Entries taken from a collection

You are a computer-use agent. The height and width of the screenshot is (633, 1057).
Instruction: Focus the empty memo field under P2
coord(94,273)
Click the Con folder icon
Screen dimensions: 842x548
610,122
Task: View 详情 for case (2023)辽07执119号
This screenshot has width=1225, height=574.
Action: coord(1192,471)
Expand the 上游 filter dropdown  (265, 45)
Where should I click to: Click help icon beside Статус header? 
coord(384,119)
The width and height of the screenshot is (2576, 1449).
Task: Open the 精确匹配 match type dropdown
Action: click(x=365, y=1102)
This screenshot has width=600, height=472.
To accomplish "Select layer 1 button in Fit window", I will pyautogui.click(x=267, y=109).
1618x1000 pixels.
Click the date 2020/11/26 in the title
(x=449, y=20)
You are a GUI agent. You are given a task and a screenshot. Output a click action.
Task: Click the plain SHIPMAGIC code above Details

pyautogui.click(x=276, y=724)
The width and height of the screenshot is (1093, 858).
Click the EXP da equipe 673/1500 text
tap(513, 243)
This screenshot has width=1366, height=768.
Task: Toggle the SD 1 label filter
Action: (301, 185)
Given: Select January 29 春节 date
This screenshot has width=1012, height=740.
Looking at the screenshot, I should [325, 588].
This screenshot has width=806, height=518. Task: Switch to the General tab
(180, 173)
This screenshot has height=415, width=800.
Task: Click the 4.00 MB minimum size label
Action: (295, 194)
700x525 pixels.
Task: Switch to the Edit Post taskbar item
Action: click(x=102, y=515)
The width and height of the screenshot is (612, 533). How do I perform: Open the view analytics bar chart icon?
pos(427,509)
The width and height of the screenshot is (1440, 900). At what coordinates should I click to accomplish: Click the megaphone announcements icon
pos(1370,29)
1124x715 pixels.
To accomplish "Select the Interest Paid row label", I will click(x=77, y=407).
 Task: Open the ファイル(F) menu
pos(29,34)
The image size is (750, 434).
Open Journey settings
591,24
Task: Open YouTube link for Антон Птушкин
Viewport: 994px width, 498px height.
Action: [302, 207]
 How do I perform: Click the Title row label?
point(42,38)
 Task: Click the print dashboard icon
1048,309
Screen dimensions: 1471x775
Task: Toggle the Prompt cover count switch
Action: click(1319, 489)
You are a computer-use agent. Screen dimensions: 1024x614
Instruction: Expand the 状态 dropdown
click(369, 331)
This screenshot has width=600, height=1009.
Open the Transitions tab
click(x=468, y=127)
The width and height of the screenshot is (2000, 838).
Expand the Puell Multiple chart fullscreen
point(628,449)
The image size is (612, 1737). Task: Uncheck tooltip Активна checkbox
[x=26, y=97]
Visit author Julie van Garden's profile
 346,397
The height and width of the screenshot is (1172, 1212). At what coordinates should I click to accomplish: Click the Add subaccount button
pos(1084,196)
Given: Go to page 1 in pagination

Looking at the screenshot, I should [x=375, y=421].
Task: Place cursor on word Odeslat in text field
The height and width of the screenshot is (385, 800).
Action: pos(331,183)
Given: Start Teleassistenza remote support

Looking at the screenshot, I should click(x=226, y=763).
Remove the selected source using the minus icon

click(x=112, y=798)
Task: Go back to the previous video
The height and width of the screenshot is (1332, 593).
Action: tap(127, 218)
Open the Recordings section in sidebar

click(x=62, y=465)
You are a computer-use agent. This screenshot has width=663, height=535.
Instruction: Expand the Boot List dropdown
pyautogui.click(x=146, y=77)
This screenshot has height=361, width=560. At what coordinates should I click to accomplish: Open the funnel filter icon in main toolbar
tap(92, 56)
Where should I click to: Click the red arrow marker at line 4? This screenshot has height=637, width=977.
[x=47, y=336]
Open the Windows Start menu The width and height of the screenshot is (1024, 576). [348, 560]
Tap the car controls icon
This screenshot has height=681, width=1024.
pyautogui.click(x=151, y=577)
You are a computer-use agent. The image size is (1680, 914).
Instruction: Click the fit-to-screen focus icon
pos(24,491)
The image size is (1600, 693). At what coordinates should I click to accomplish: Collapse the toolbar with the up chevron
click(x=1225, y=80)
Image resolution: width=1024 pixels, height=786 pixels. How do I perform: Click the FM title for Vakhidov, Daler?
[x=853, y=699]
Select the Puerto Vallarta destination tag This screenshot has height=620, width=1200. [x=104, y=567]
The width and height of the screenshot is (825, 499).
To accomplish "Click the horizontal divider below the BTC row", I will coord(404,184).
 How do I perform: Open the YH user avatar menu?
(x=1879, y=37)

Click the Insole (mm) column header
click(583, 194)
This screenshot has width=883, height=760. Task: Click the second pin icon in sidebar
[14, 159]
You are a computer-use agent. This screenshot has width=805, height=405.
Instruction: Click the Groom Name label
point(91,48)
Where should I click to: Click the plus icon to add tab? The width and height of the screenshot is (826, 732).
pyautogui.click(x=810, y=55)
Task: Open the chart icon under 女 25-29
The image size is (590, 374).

[What is needed]: Please return the lines above exactly, from the first one down to the line with "Expand the 上游", and stop after that line.

[Answer to this exercise]:
You are a computer-use agent. The height and width of the screenshot is (633, 1057).
Instruction: Focus the empty memo field under P2
coord(94,273)
Click the Con folder icon
Screen dimensions: 842x548
610,122
Task: View 详情 for case (2023)辽07执119号
This screenshot has width=1225, height=574.
Action: coord(1192,471)
Expand the 上游 filter dropdown  (265, 45)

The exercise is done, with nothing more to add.